Claude Code Did 2 Days of Work in 1 Hour: My 2026 Goal Progress

ShunM
ShunM
·6 min read

[5/9-5/15] 2026 Goal Progress

This week was the week I got hit with the body trouble I'd been worrying about for a while. It finally caught up with me.

In exchange — strange way to put it — I learned how to rest, and how to shift to what I can do at home.


Health

Gave Up the Gym, Switched to Home + Treadmill

I couldn't make it to the gym this week because of the physical issues. Disappointing, but it is what it is.

Instead, I switched to home strength training and walking while doing Duolingo.

  • Dumbbell press
  • Side raises
  • Abs
  • Mostly home-friendly exercises my personal trainer taught me

Even if I can't go to the gym, I can still do what I can do. That's only possible because my trainer gave me a workable menu — I'm grateful.

Treadmill × Duolingo Is Quietly Working

I started walking on the home treadmill while doing Duolingo.

This turned out to be surprisingly good:

  • Time passes naturally while I walk, so Duolingo study time gets longer without effort
  • It's not just lazily protecting the streak — stuff actually sticks in my memory
  • More walking steps = more English study time

My rule: as long as I'm doing 1,000 steps, I keep doing Duolingo. 1,000 steps doesn't go by in a couple of minutes, so the learning naturally goes deeper.

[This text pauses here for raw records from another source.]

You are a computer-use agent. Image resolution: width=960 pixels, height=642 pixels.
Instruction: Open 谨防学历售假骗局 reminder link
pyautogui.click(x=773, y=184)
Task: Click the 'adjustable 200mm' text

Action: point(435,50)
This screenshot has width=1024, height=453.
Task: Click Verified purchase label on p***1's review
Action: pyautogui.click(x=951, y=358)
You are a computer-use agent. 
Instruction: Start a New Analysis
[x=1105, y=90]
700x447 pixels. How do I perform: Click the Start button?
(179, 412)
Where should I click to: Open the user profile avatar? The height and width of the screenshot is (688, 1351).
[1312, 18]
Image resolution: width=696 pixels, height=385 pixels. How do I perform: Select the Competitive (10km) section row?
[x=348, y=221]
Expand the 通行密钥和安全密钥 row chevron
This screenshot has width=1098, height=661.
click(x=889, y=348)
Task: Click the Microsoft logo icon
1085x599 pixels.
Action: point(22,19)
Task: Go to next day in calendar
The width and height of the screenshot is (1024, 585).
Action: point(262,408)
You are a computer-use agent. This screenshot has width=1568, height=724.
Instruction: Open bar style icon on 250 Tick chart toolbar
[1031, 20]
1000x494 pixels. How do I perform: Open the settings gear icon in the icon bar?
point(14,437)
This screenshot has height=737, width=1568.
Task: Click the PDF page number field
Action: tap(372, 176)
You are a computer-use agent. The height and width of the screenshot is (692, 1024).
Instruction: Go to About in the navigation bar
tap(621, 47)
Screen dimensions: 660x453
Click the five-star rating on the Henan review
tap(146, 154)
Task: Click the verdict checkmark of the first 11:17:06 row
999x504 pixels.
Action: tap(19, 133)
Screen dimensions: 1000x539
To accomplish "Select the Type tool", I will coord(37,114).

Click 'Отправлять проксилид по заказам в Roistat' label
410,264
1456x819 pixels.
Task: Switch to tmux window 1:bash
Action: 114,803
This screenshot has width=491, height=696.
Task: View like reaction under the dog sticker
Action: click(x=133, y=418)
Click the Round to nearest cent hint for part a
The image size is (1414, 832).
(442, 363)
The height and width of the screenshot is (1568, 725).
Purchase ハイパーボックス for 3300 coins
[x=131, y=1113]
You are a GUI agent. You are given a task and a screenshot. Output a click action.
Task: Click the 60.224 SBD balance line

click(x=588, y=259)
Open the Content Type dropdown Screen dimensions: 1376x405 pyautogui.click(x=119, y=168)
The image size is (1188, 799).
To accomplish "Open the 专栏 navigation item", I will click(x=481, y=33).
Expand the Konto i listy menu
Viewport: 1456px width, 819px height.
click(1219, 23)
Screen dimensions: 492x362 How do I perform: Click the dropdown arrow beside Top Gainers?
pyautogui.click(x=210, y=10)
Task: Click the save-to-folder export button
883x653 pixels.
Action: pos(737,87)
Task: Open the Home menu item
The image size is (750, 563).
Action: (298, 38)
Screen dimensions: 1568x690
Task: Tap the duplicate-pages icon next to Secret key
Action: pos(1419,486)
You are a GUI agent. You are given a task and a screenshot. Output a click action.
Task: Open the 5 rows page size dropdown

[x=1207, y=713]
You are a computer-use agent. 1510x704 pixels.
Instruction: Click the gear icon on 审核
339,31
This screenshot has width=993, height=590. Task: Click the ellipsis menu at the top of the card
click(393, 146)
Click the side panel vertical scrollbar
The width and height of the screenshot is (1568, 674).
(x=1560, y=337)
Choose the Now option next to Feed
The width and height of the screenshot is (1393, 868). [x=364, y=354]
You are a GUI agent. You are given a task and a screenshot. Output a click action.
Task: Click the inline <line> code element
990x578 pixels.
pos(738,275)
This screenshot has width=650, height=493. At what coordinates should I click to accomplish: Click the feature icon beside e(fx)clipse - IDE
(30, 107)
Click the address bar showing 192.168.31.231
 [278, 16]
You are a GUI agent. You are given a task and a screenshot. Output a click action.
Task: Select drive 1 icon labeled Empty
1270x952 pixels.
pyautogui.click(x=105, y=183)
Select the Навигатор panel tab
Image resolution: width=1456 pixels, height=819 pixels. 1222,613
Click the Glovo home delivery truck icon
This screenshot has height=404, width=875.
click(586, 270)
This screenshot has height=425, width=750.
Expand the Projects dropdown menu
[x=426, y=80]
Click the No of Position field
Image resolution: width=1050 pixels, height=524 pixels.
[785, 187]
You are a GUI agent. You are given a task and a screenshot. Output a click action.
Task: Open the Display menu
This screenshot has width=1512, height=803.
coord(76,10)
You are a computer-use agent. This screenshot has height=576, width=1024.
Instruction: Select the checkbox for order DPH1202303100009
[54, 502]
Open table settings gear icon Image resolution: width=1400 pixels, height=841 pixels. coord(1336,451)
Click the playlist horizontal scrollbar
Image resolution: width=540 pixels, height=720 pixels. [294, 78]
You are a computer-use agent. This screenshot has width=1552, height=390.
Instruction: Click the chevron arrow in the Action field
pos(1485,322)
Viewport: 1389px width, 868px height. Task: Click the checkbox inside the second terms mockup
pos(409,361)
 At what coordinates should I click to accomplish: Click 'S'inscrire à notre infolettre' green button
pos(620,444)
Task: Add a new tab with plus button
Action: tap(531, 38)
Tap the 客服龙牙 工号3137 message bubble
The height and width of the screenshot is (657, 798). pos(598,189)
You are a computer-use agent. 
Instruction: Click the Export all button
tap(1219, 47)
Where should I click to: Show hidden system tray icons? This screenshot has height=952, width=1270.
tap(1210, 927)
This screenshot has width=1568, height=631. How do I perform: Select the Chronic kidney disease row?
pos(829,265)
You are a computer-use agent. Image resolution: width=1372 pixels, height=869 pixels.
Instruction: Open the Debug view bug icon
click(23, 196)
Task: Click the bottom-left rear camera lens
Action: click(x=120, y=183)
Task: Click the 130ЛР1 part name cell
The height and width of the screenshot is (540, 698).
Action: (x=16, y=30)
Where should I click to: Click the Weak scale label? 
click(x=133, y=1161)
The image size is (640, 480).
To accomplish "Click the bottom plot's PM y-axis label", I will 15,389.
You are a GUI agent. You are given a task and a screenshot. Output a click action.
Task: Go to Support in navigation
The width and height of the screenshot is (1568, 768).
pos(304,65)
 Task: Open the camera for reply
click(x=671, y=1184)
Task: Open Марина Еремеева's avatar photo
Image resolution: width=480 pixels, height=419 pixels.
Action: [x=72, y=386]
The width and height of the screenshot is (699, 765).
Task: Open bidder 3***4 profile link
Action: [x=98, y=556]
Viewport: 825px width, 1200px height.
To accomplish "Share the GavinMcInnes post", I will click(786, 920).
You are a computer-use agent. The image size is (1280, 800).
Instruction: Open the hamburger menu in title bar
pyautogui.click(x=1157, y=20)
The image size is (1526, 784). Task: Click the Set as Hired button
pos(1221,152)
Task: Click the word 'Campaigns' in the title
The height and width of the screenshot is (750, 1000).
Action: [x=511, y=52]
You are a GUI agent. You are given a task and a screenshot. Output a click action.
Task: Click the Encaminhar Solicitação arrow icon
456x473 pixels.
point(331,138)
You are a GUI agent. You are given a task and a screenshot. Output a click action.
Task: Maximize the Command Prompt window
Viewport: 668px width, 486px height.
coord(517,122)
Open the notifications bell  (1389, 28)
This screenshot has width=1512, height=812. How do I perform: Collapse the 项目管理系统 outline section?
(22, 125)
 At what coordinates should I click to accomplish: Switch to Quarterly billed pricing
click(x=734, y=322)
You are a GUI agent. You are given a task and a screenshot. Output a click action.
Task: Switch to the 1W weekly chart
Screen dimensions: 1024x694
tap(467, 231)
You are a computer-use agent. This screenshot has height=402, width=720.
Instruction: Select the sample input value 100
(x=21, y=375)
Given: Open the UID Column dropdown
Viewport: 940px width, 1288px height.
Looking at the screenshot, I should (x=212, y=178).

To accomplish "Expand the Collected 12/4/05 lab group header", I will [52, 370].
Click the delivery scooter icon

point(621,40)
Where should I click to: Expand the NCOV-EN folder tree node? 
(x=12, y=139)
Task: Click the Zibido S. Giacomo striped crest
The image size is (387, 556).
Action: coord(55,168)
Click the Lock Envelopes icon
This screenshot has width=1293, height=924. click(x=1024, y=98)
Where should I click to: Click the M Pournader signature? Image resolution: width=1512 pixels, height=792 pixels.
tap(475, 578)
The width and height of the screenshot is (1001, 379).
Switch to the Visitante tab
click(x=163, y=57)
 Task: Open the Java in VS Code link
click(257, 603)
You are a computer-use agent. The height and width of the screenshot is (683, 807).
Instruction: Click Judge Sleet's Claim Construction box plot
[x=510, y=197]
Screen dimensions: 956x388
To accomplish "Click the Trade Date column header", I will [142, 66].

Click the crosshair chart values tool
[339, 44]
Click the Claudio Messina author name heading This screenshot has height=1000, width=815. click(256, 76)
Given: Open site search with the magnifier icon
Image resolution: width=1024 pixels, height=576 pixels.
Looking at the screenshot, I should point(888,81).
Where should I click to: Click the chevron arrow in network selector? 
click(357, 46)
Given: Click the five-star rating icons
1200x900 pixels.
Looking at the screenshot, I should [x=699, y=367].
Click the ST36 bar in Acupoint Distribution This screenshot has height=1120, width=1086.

Sleep Stable, No Headaches

My bedtime is all over the place, but I have to be up by 8 AM no matter what, so I'm always up at 6:30, 7, or 8.

Thankfully, no oversleeping headaches this week. Meals have been healthy too — good signs all around.

Smoking Cut in Half — Without Even Trying

This one surprised me a bit.

I'm not consciously counting at all, yet my count dropped to about half. Thinking about why, I have a hunch.

Because I barely smoked during last week's trip, smoking at my usual pace now makes me feel sick. So the gap between cigarettes naturally got longer, and the count dropped as a result.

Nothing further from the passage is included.